Given exercise:
Offset every coordinate in the answers by adding 103 to it. Reproduce the rows starting at the line that has "This screenshot has" and ending after the line that has "[x=59, y=316]", with the pictures left out.

Provided data:

****************

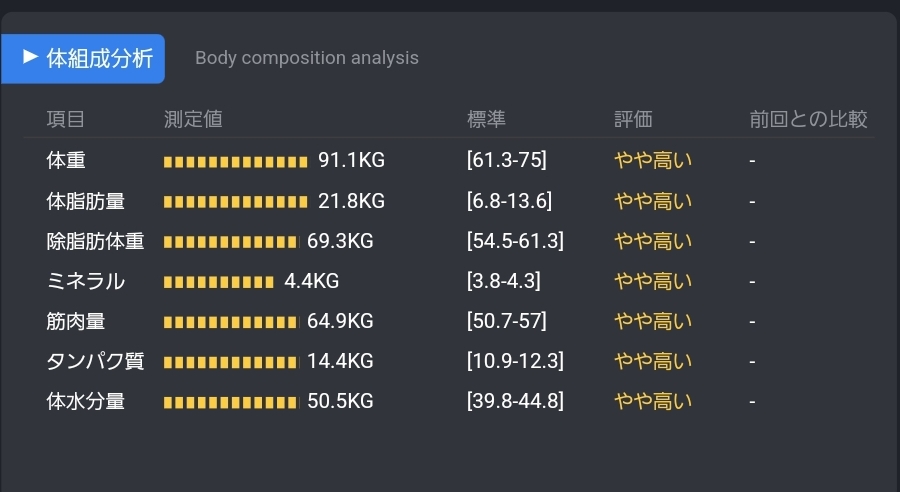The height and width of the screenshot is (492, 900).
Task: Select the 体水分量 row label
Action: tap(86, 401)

****************

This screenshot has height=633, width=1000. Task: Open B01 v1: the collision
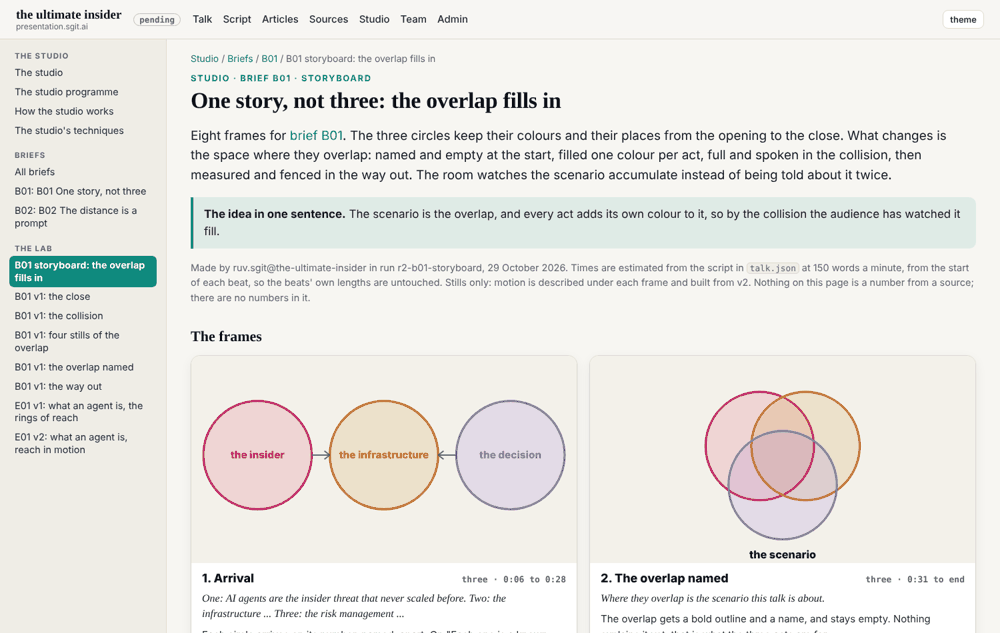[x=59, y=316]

****************

Result for this task:
This screenshot has height=633, width=1000. Task: Open B01 v1: the collision
[x=162, y=419]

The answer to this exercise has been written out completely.